Important value in diagnosis of neuroaIDS has a research of the tserebrospinalny liquid received at a lyumbalny puncture. At seropozitivny patients even in the absence of neurologic symptomatology in a likvor it is often observed moderated , increase in level of protein and decrease in concentration of glucose. In the presence of neurologic manifestation these changes, along with decrease in level of CD4 lymphocytes, speak about possible development of neuroaIDS. Immunological researches of a likvor, as a rule, reveal the increased maintenance of IgG.
Treatment of neuroaIDS
The basis of therapy and prevention of development of neuroaIDS is made by treatment of HIV infection. Effective anti-retrovirus therapy (ART) the pharmaceuticals capable to pass through GEB, allows to block replication of HIV, to stop increase of an immunodeficiency and thus to reduce weight of clinical displays of neuroaIDS, to reduce risk of developing of opportunistic neuroinfections and to increase efficiency of their therapy. Treat the most approved means applied at neuroaIDS a zidovudine, , . Considering toxicity of the majority of anti-retrovirus medicines, the ART is appointed according to individually picked up scheme only in the presence of indications and with the consent of the patient.

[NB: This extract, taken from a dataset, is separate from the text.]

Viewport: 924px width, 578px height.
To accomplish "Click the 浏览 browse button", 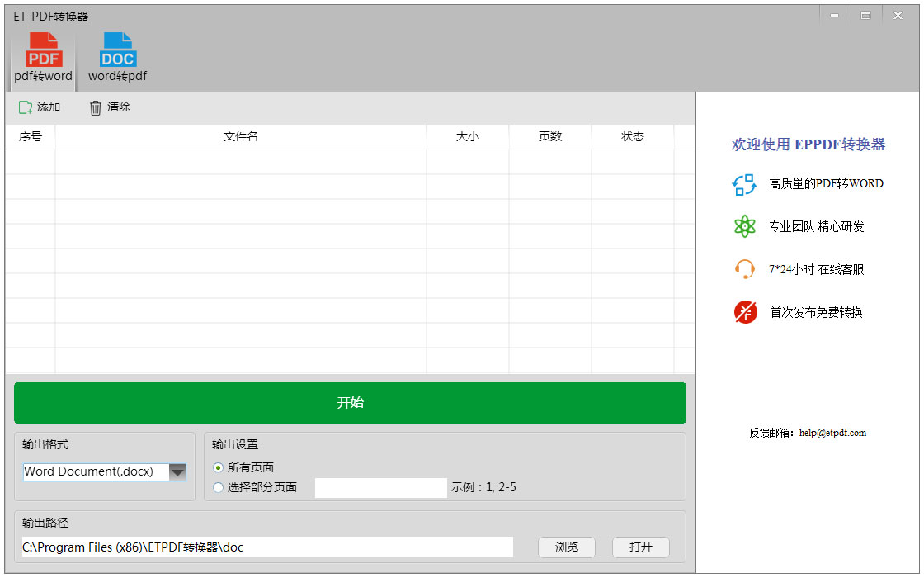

About the ART specific and symptomatic therapy of the arisen neuroaIDS clinical form is performed. So, at HIV encephalopathy apply it is well-cared and soft nootropa (, , piracetam, feninut), at a stroke — anticoagulants and , at a polyneuropathy — , the combined medicines of vitamins of group B, at sharp mental violations — antipsychotic means (clozapine). At defeats of peripheral NANOSECOND efficiency of a plasma exchange is noted. In treatment of myopathies use a plasma exchange and kortikosteroidny therapy.
At opportunistic neuroinfections apply etiotropny medicines: at kriptokokovy meningitis — with amfoteritsiny, toksoplazmenny encephalitis — , , , at herpetic defeats — an acyclovir, , , , . Treatment of the tumors arising as display of secondary neuroaIDS can demand surgical intervention. The question of need of operation is considered together with the neurosurgeon.